L’originalité des moyens mis en œuvre, l’invention dans le domaine de la matière notamment, font parfois accepter l’inadmissible. Le « réalisme » de certaines scènes est sans cesse mis en question par l’insolite rapport des matériaux[1]
Il naît de ses amalgames des images […] qui fascinent ensuite parce que le matériau est charnellement intégré à une vision insolite, qu’il en est un des arguments. [2]
L’objet, plus cultuel qu’artistique, s'impose dans sa tridimentionnalité : « Cette peinture-sculpture qui n’est ni l’une ni l’autre, à la fois tableau, relief, stèle ou totem[3] ».
Il consiste ensuite en un assemblage de dépouilles minuscules, patiente marqueterie ou broderie de naturaliste et d’entomologiste, mosaïque organique de maniaque.
> P. Bettencourt, Jean Dubuffet, 1953 >
Les premières œuvres sont en ailes de papillon puis en pierres, faïences et os de lapin :
Je reprends des forces en ce moment, en cette fin d’hiver, en faisant des tableaux de papillons – curieux processus pour y arriver – mélange d’attention et de distraction, de trouvailles sélectionnées, tableaux qu’on fait et qui se font un peu comme en rêve et dont je compte prendre de la graine pour faire cet été des tableaux plus somptueux et plus fous, plus tourbillonnants de matières, mais dominés[1].
Ces compositions feront brièvement place à
un cycle géométrique, aux arrêtes tranchantes sollicitant beaucoup l’ardoise et
le silex.
Puis vient le temps des « Hauts-Reliefs » :
J'éprouvais une secousse érotique profonde à mimer les gestes de l'amour avec le matériel même de la vie. Et je gardais de ce premier contact, que certains tableaux de Matthias Grünewald raviveront, le projet de mêler plus étroitement l'os et la chair (une femme dont le bras seul décharné branlerait un membre viril) dans des compositions plus étoffées et dont mes hauts-reliefs aux personnages bien incarnés allaient m'ouvrir la carrière[2].

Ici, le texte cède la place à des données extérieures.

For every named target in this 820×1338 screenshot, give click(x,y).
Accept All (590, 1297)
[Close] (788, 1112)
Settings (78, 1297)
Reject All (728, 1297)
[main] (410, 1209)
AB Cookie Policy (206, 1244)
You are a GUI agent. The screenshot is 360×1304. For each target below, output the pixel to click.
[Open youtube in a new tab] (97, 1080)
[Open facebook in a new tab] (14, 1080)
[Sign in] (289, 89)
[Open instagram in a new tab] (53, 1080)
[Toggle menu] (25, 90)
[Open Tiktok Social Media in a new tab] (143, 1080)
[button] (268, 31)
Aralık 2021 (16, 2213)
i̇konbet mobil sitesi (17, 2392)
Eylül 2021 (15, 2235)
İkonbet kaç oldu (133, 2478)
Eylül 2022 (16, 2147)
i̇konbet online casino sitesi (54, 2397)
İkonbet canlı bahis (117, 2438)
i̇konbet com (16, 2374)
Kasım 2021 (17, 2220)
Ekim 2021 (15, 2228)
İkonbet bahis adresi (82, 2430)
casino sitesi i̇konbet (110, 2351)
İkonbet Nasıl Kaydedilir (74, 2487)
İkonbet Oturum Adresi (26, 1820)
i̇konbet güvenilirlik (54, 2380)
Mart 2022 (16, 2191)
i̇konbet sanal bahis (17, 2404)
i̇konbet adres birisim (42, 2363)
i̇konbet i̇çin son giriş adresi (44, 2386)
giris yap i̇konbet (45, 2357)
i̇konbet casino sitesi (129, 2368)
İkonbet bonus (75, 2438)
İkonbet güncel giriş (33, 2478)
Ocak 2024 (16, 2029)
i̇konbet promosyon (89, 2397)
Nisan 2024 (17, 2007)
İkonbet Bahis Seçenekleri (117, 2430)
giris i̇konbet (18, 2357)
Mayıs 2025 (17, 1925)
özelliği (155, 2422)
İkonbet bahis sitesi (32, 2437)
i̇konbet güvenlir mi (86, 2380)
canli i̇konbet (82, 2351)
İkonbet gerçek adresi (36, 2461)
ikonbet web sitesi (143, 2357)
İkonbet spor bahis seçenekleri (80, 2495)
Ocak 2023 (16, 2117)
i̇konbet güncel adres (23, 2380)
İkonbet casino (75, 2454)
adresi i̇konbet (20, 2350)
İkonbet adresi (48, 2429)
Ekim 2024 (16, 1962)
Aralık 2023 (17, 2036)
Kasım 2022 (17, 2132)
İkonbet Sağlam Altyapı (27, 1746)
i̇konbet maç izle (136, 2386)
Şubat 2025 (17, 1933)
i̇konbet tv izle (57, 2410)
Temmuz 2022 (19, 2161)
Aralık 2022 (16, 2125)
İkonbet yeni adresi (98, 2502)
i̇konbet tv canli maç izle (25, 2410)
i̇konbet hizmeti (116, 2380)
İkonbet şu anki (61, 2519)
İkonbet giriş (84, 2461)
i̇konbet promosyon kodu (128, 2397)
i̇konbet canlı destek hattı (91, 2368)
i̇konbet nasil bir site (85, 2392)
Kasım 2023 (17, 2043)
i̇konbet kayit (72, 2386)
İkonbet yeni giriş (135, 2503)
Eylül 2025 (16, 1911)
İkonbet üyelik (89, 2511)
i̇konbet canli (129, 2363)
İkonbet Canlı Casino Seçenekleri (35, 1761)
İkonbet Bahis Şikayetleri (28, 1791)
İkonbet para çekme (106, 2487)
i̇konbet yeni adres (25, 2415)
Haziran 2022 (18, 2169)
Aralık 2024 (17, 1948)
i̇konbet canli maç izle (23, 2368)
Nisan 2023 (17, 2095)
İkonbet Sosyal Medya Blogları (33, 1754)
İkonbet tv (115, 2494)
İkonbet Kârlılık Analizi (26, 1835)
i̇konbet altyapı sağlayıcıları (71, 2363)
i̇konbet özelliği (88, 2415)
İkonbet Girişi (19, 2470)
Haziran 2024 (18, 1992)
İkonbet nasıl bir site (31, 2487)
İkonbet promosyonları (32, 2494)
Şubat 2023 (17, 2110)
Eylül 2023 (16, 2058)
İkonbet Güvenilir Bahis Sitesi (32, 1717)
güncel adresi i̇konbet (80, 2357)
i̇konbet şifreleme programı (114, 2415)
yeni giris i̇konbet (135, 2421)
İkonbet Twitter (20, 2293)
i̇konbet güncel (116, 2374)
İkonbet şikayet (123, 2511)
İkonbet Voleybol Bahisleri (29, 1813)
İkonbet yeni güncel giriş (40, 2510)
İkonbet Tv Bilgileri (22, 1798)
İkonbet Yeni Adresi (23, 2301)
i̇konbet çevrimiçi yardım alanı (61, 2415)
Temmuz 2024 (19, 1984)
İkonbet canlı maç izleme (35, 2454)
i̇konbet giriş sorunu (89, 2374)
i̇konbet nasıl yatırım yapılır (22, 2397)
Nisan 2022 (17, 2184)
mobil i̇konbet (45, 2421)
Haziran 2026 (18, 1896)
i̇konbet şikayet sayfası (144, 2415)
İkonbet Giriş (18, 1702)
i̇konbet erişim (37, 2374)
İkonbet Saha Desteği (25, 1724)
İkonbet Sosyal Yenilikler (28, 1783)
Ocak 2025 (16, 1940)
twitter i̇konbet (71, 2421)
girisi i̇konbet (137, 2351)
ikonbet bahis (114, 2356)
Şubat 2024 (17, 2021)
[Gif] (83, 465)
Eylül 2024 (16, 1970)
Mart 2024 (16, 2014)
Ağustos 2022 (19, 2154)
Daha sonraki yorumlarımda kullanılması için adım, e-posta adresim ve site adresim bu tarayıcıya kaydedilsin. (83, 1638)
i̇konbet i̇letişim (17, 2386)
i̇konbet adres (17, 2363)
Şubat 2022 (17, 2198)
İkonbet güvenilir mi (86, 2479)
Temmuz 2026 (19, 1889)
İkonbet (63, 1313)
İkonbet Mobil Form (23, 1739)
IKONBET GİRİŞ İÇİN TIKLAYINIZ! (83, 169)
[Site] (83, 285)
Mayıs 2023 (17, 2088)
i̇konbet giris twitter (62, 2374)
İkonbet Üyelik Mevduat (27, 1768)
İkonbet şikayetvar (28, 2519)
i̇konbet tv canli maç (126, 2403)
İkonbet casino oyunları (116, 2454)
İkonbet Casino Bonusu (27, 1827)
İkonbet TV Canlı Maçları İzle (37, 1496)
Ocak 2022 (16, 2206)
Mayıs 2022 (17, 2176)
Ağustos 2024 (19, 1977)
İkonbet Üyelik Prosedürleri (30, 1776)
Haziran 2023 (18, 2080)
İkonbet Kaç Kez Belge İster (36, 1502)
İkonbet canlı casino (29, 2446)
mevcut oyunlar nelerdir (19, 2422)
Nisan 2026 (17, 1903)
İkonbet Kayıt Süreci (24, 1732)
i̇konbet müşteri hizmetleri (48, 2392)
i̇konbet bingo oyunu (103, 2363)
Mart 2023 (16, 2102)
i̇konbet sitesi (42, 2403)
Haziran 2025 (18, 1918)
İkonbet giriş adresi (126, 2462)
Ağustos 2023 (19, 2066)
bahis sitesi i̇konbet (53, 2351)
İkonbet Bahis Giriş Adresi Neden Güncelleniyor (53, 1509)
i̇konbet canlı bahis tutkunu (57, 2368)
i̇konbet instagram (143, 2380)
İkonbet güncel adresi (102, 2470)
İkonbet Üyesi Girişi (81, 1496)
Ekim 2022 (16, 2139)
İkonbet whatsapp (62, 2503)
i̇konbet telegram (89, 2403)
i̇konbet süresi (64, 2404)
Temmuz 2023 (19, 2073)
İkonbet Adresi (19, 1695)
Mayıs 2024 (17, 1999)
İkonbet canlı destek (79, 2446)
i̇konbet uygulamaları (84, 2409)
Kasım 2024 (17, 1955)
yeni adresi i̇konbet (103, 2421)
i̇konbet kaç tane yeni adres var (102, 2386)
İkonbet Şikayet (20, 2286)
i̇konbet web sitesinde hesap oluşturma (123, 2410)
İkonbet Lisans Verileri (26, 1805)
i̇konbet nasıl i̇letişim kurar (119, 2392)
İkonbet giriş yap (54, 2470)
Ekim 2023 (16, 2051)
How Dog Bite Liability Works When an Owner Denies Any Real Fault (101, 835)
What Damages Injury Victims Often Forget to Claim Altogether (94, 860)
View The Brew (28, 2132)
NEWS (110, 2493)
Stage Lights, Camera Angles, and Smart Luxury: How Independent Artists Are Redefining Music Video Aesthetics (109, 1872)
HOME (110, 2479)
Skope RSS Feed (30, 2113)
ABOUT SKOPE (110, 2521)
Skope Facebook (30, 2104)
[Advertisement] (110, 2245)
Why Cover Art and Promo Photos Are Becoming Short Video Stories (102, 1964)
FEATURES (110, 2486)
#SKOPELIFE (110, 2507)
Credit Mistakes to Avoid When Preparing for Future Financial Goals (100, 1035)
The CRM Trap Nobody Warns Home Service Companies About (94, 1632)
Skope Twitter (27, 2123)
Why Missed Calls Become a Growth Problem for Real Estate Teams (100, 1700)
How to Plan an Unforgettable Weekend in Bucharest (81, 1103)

Le trouble réside dans le contraste entre l’échelle de la pièce, souvent les personnages sont représentés à l’échelle une, et la ténuité fragmentaire des éléments composites, graviers, tessons, graines.
« œuvres colossales […] Ce qui surprend c’est la masse[1] ». Plusieurs ont noté combien ce caractère monumental visait à terrasser le contemplateur mais aussi à exprimer toutes les pensées dont les hauts-reliefs sont lourds :
mais de longues évocations de plus en plus présentes, pesantes, pressantes, dépôt ferme d'un monde dont quelqu'un était lourd, ne sachant comment vivre avec lui, ni comment vivre sans lui.[2]
ses « Hauts reliefs » […] sont lourds de longues rêveries patientes, et comme appesanties par l’isolement, lourds d’une vie secrète qui s’exhibe et se masque en même temps[3].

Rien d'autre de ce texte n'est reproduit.